Study Finds Racial Disparities in Heart Failure Treatment
Black adults treated at advanced heart failure centers received potentially life-changing therapies, such as transplants and heart pumps, about half as often as White adults, possibly due to racial bias. The finding comes from a small NIH-supported study.
Researchers followed 377 patients receiving treatment at one of 21 centers in the U.S. and found that 62 of 277 White adults (22%) received a heart transplant or ventricular assist device (VAD), a mechanical device that pumps blood for the heart. In comparison, 11 of 100 Black adults (11%) received these end-stage heart failure therapies, which can extend and improve a patient’s quality of life.
Researchers said the findings, which appear in Circulation: Heart Failure, underscore the importance of strengthening equity in clinical decision-making for the 600,000 Americans—particularly Black adults—who have end-stage heart failure. Prior studies have shown Black adults have a greater risk for heart failure and are twice as likely to die from it.

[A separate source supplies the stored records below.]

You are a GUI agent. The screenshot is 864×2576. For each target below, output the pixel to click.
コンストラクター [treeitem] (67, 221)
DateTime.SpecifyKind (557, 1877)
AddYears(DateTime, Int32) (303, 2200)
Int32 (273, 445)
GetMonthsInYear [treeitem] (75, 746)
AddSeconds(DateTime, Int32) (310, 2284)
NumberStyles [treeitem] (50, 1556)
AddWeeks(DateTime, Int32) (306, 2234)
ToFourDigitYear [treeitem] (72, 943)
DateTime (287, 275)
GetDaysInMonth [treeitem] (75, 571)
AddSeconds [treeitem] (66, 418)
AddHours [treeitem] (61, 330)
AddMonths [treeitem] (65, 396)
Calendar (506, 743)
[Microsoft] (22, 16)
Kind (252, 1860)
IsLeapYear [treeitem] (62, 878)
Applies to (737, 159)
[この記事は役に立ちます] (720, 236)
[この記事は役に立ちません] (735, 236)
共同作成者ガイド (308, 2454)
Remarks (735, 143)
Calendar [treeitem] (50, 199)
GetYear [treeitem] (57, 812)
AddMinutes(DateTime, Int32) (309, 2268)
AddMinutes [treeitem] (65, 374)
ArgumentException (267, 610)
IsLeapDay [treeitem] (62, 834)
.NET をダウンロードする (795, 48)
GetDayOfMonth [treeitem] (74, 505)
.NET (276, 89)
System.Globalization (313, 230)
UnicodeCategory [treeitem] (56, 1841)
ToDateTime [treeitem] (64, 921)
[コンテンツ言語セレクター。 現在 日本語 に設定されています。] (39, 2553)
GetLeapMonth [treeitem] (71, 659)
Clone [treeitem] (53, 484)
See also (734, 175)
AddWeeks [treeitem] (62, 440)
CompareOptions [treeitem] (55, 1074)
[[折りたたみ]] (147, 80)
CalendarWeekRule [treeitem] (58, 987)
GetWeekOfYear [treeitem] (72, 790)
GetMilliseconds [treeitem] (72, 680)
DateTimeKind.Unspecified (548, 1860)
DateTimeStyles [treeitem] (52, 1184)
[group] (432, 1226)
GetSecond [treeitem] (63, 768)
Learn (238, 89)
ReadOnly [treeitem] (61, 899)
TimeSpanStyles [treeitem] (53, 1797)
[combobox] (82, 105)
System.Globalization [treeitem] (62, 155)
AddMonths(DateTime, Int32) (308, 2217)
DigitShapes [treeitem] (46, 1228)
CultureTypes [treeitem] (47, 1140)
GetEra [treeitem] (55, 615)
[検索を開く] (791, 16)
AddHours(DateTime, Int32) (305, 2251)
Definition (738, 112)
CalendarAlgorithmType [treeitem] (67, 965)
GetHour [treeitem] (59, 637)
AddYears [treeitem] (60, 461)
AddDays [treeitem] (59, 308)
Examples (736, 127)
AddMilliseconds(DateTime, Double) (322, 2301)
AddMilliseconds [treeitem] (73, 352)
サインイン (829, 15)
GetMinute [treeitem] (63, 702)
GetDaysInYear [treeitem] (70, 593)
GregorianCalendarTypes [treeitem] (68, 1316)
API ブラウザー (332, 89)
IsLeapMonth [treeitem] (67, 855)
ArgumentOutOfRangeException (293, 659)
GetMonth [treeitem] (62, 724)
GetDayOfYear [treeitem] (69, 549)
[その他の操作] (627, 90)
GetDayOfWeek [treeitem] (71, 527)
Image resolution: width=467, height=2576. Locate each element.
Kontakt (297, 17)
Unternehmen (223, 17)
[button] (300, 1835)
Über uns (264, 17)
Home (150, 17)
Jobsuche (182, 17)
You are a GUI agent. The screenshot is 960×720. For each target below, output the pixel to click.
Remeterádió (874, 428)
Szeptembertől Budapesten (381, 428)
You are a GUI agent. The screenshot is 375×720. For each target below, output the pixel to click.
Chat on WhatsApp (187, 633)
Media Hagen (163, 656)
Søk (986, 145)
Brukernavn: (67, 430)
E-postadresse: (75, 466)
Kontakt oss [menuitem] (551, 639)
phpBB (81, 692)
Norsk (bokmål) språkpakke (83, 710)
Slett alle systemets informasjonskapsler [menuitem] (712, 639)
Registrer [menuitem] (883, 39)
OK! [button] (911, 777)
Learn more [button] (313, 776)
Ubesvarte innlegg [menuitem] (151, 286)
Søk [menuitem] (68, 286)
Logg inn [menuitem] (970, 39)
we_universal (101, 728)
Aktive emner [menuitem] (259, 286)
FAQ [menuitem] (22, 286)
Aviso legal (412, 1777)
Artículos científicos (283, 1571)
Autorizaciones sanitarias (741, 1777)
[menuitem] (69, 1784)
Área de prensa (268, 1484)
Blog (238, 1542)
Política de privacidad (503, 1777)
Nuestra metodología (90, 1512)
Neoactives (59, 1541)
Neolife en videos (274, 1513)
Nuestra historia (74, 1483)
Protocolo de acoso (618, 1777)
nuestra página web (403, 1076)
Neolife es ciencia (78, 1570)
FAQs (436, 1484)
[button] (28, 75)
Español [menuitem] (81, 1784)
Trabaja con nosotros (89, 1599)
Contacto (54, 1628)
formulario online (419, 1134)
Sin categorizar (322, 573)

To help address this disparity, “an immediate step could be to require implicit bias training, particularly for transplant and VAD team members,” suggested Dr. Wendy Taddei-Peters, study author and clinical trials project official in NHLBI’s Division of Cardiovascular Sciences.
The findings are from the Registry Evaluation of Vital Information for VADs in Ambulatory Life (REVIVAL), an observational two-year study supported by NHLBI.
For their analysis, the researchers controlled for multiple factors, including disease severity, quality of life and several social determinants of health. Despite that treatment preferences between the two groups were similar, being Black was associated with a 55% reduced rate for receiving VAD therapy or a heart transplant.
The researchers suggested that unconscious bias—and even overt racism and discrimination—among health care providers and within the health care system itself likely came into play.
In addition to recommending training, researchers suggest studying ways to standardize advanced heart failure therapy. Using patient registries to identify when and where disparities in clinical care occur could be a start. Medical centers could partner with “disparity experts” to identify pivotal decision-making points where bias may creep in.